Le femmine iniziano a parlare prima

 

Giovanni, 18 mesi, sa dire solo tre parole: mamma, papà e luce. Ma capisce tutto

 

Le donne parlano, gli uomini stanno zitti. La regola vale fin dall'infanzia. Secondo le statistiche, le femmine battono i maschi nell'uso della parola e sul piacere nel parlare. E i maschi possono anche avere bisogno di mesi, prima di pronunciare bene le parole.

Ma facciamo un passo indietro: tutto inizia con il primo urletto. E' l'unico modo che il neonato ha per comunicare: "Ehi, c’è nessuno? Ho fame!" Presto capisce: “Se piango (o urlo), mamma e papà arrivano e mi aiutano.”

Ogni giorno la comunicazione diventa più elaborata: un pianto a tutto volume, un urlo pieno di rabbia, un piagnucolio sommesso, una risata.
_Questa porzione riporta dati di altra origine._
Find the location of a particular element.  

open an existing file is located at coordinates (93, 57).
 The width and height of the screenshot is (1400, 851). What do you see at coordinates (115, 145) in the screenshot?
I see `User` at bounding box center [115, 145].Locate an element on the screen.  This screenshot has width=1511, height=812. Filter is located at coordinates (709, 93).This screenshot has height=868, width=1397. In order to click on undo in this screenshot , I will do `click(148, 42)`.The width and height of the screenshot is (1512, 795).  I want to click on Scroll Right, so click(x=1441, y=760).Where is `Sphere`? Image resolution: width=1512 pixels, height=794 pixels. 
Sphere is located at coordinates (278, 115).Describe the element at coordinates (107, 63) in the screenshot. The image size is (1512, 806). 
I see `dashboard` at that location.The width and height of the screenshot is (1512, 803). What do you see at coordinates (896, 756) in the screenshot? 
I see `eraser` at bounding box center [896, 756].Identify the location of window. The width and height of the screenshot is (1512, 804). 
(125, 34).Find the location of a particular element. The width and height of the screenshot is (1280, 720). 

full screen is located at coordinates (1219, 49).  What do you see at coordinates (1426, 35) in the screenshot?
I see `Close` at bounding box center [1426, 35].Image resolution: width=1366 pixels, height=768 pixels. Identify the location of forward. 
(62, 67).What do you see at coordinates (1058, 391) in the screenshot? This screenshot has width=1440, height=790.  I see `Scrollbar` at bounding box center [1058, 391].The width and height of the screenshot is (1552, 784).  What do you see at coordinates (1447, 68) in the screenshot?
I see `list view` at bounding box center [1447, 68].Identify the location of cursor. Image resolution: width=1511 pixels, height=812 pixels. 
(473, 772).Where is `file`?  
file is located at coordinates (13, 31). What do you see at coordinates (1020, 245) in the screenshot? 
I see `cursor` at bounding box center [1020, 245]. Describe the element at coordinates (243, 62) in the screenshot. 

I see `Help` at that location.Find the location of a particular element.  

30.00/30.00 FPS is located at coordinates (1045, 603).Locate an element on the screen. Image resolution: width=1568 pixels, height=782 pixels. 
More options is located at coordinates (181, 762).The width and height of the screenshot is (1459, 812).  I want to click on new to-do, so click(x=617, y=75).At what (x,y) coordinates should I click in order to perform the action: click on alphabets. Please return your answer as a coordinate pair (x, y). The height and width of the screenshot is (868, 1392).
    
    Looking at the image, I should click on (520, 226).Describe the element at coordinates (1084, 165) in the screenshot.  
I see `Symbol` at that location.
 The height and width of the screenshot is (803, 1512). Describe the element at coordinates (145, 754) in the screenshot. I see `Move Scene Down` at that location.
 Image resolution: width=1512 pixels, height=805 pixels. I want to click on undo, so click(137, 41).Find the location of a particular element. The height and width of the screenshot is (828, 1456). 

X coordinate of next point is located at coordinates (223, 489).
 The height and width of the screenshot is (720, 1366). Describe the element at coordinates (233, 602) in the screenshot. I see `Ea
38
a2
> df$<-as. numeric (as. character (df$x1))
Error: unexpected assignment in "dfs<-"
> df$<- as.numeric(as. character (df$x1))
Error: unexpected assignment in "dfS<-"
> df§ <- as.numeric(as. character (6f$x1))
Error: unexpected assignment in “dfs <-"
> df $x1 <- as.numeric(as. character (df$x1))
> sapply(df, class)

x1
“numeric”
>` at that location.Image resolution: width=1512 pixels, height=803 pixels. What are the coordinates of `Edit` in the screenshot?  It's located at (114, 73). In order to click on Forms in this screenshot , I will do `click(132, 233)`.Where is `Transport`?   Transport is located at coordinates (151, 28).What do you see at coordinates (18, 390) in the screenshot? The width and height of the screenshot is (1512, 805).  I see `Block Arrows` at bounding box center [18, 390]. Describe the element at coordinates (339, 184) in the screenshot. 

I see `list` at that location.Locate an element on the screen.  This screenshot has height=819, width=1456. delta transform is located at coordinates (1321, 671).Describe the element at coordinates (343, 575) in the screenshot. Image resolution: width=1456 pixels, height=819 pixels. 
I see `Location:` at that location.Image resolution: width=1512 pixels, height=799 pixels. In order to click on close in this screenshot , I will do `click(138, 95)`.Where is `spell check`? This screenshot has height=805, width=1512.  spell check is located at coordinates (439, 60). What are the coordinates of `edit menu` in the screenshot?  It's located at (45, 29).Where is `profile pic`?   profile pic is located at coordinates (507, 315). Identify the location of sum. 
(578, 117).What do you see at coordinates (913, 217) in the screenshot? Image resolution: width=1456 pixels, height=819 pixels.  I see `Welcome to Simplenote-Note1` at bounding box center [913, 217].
L'acquisizione del linguaggio funziona in modo simile in tutto il mondo, nei primi mesi un bimbo cinese si esprime in modo simile a un bambino italiano. Con l’andare del tempo la lallazione diventa sempre più chiaramente cinese, italiana, francese, ecc.

A partire dal secondo mese inizia la "prima fase della lallazione", cioè il piccolo cerca di scoprire che cosa riesce a fare con la bocca a parte succhiare e sbavare. Per esempio pronuncia suoni come "ghhh". In questa fase il piccolo è preso dalla pura voglia di provare: che suoni vengono fuori se arrotolo la lingua? E cosa succede se soffio sulle labbra in fuori?

 

Che cosa possono fare i genitori per stimolare i bambini?

 

  • Parlare molto. Si può cambiare il pannolino di un bambino stando zitti o gli si può spiegare il mondo mentre è sul fasciatoio: "Guarda un po’, c’è il tuo ombelico!". "Guarda! Il mobile salta se soffiamo!" Naturalmente i piccoli, soprattutto i più piccini, non capiscono ancora il senso delle parole. Ci sono due motivi per cui parlargli un sacco: i bambini trovano bello se la mamma parla. E all’inizio imparano soprattutto ascoltando.

  • Ripetere come un pappagallo. Bu-bu-bu, ga-ga-ga: non appena il piccolo produce dei suoni, è un vero e proprio interlocutore. Gli piace se i grandi imitano i suoi rumori, ma si dà anche da fare con le nuove parole di mamma e papà.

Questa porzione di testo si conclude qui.